Segment Start: Raw data

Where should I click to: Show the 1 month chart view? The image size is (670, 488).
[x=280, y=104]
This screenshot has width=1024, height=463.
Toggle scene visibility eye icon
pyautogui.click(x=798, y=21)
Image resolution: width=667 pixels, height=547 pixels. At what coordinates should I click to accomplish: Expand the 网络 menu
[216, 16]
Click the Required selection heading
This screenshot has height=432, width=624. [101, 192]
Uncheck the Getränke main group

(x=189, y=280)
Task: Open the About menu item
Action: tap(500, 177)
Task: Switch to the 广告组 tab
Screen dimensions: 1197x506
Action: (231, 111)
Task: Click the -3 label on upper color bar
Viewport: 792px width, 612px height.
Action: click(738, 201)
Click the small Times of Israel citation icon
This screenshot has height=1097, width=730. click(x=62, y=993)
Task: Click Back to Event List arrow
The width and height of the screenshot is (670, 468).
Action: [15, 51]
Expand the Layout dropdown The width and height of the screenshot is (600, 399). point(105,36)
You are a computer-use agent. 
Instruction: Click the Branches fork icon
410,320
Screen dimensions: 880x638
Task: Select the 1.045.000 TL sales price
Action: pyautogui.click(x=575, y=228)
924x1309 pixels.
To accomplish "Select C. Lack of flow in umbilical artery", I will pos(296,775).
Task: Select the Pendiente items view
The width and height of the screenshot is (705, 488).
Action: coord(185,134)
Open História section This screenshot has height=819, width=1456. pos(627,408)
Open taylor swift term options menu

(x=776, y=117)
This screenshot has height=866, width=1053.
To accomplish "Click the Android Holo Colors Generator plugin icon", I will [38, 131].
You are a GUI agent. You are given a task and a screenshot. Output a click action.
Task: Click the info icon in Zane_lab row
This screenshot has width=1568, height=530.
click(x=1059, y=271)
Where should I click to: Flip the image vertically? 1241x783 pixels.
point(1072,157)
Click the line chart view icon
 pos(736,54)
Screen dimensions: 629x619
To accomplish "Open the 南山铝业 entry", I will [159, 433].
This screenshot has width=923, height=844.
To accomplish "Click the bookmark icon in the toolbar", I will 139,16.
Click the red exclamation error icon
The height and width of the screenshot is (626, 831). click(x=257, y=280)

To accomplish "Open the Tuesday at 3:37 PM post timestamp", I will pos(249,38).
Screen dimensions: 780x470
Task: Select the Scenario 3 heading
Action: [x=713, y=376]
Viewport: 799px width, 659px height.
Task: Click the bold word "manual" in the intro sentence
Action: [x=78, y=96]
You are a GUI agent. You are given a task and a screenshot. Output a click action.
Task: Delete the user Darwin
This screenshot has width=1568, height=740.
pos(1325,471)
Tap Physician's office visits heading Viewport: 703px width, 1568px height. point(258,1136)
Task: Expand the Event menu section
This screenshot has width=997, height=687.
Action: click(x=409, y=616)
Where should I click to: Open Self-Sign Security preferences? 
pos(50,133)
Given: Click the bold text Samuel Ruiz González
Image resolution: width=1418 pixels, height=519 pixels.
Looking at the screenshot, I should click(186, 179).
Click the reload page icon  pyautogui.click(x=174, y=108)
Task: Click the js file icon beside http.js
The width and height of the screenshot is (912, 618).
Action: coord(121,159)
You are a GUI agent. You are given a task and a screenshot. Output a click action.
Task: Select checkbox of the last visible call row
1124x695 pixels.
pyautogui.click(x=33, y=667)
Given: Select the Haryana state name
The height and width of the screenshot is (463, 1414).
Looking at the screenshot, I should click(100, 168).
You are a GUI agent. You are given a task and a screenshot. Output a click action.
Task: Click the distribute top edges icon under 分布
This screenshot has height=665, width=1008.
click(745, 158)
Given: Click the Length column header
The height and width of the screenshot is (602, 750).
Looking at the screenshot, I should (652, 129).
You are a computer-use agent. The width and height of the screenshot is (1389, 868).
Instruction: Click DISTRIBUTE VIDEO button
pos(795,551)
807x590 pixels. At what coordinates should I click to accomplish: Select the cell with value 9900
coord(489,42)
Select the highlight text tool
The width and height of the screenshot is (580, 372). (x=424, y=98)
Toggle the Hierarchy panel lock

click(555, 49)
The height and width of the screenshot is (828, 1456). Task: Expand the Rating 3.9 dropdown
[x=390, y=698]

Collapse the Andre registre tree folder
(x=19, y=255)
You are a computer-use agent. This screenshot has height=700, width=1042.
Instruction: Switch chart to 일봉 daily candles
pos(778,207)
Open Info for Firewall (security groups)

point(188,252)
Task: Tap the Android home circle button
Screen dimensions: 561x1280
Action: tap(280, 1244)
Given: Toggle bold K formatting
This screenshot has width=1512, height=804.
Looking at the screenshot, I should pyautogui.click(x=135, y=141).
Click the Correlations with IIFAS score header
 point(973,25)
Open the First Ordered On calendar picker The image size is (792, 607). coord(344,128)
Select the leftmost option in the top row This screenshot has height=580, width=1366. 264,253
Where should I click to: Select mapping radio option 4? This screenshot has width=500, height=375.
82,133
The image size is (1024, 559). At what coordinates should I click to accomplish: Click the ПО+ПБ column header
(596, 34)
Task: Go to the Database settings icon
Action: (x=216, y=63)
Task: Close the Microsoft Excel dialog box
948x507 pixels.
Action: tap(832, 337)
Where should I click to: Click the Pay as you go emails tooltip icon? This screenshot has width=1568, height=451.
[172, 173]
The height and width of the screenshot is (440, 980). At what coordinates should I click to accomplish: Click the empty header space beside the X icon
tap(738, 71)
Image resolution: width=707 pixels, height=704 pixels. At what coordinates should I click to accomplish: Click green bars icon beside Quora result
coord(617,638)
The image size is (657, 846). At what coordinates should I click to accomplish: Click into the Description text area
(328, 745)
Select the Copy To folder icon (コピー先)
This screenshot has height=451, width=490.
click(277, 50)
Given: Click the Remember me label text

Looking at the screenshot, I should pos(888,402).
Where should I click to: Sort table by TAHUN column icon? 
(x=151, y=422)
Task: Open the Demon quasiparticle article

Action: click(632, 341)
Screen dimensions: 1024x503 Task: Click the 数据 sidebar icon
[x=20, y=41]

Segment End: Raw data

### What is expected
Exactly reproduce every record.

### Solution
Where should I click to: Show the 1 month chart view? The image size is (670, 488).
[x=280, y=104]
This screenshot has width=1024, height=463.
Toggle scene visibility eye icon
pyautogui.click(x=798, y=21)
Image resolution: width=667 pixels, height=547 pixels. At what coordinates should I click to accomplish: Expand the 网络 menu
[216, 16]
Click the Required selection heading
This screenshot has height=432, width=624. [101, 192]
Uncheck the Getränke main group

(x=189, y=280)
Task: Open the About menu item
Action: tap(500, 177)
Task: Switch to the 广告组 tab
Screen dimensions: 1197x506
Action: (231, 111)
Task: Click the -3 label on upper color bar
Viewport: 792px width, 612px height.
Action: click(738, 201)
Click the small Times of Israel citation icon
This screenshot has height=1097, width=730. click(x=62, y=993)
Task: Click Back to Event List arrow
The width and height of the screenshot is (670, 468).
Action: [15, 51]
Expand the Layout dropdown The width and height of the screenshot is (600, 399). point(105,36)
You are a computer-use agent. 
Instruction: Click the Branches fork icon
410,320
Screen dimensions: 880x638
Task: Select the 1.045.000 TL sales price
Action: pyautogui.click(x=575, y=228)
924x1309 pixels.
To accomplish "Select C. Lack of flow in umbilical artery", I will pos(296,775).
Task: Select the Pendiente items view
The width and height of the screenshot is (705, 488).
Action: coord(185,134)
Open História section This screenshot has height=819, width=1456. pos(627,408)
Open taylor swift term options menu

(x=776, y=117)
This screenshot has height=866, width=1053.
To accomplish "Click the Android Holo Colors Generator plugin icon", I will [38, 131].
You are a GUI agent. You are given a task and a screenshot. Output a click action.
Task: Click the info icon in Zane_lab row
This screenshot has width=1568, height=530.
click(x=1059, y=271)
Where should I click to: Flip the image vertically? 1241x783 pixels.
point(1072,157)
Click the line chart view icon
 pos(736,54)
Screen dimensions: 629x619
To accomplish "Open the 南山铝业 entry", I will [159, 433].
This screenshot has width=923, height=844.
To accomplish "Click the bookmark icon in the toolbar", I will 139,16.
Click the red exclamation error icon
The height and width of the screenshot is (626, 831). click(x=257, y=280)

To accomplish "Open the Tuesday at 3:37 PM post timestamp", I will pos(249,38).
Screen dimensions: 780x470
Task: Select the Scenario 3 heading
Action: [x=713, y=376]
Viewport: 799px width, 659px height.
Task: Click the bold word "manual" in the intro sentence
Action: [x=78, y=96]
You are a GUI agent. You are given a task and a screenshot. Output a click action.
Task: Delete the user Darwin
This screenshot has width=1568, height=740.
pos(1325,471)
Tap Physician's office visits heading Viewport: 703px width, 1568px height. point(258,1136)
Task: Expand the Event menu section
This screenshot has width=997, height=687.
Action: click(x=409, y=616)
Where should I click to: Open Self-Sign Security preferences? 
pos(50,133)
Given: Click the bold text Samuel Ruiz González
Image resolution: width=1418 pixels, height=519 pixels.
Looking at the screenshot, I should click(186, 179).
Click the reload page icon  pyautogui.click(x=174, y=108)
Task: Click the js file icon beside http.js
The width and height of the screenshot is (912, 618).
Action: coord(121,159)
You are a GUI agent. You are given a task and a screenshot. Output a click action.
Task: Select checkbox of the last visible call row
1124x695 pixels.
pyautogui.click(x=33, y=667)
Given: Select the Haryana state name
The height and width of the screenshot is (463, 1414).
Looking at the screenshot, I should click(100, 168).
You are a GUI agent. You are given a task and a screenshot. Output a click action.
Task: Click the distribute top edges icon under 分布
This screenshot has height=665, width=1008.
click(745, 158)
Given: Click the Length column header
The height and width of the screenshot is (602, 750).
Looking at the screenshot, I should (652, 129).
You are a computer-use agent. The width and height of the screenshot is (1389, 868).
Instruction: Click DISTRIBUTE VIDEO button
pos(795,551)
807x590 pixels. At what coordinates should I click to accomplish: Select the cell with value 9900
coord(489,42)
Select the highlight text tool
The width and height of the screenshot is (580, 372). (x=424, y=98)
Toggle the Hierarchy panel lock

click(555, 49)
The height and width of the screenshot is (828, 1456). Task: Expand the Rating 3.9 dropdown
[x=390, y=698]

Collapse the Andre registre tree folder
(x=19, y=255)
You are a computer-use agent. This screenshot has height=700, width=1042.
Instruction: Switch chart to 일봉 daily candles
pos(778,207)
Open Info for Firewall (security groups)

point(188,252)
Task: Tap the Android home circle button
Screen dimensions: 561x1280
Action: tap(280, 1244)
Given: Toggle bold K formatting
This screenshot has width=1512, height=804.
Looking at the screenshot, I should pyautogui.click(x=135, y=141).
Click the Correlations with IIFAS score header
 point(973,25)
Open the First Ordered On calendar picker The image size is (792, 607). coord(344,128)
Select the leftmost option in the top row This screenshot has height=580, width=1366. 264,253
Where should I click to: Select mapping radio option 4? This screenshot has width=500, height=375.
82,133
The image size is (1024, 559). At what coordinates should I click to accomplish: Click the ПО+ПБ column header
(596, 34)
Task: Go to the Database settings icon
Action: (x=216, y=63)
Task: Close the Microsoft Excel dialog box
948x507 pixels.
Action: tap(832, 337)
Where should I click to: Click the Pay as you go emails tooltip icon? This screenshot has width=1568, height=451.
[172, 173]
The height and width of the screenshot is (440, 980). At what coordinates should I click to accomplish: Click the empty header space beside the X icon
tap(738, 71)
Image resolution: width=707 pixels, height=704 pixels. At what coordinates should I click to accomplish: Click green bars icon beside Quora result
coord(617,638)
The image size is (657, 846). At what coordinates should I click to accomplish: Click into the Description text area
(328, 745)
Select the Copy To folder icon (コピー先)
This screenshot has height=451, width=490.
click(277, 50)
Given: Click the Remember me label text

Looking at the screenshot, I should pos(888,402).
Where should I click to: Sort table by TAHUN column icon? 
(x=151, y=422)
Task: Open the Demon quasiparticle article

Action: click(632, 341)
Screen dimensions: 1024x503 Task: Click the 数据 sidebar icon
[x=20, y=41]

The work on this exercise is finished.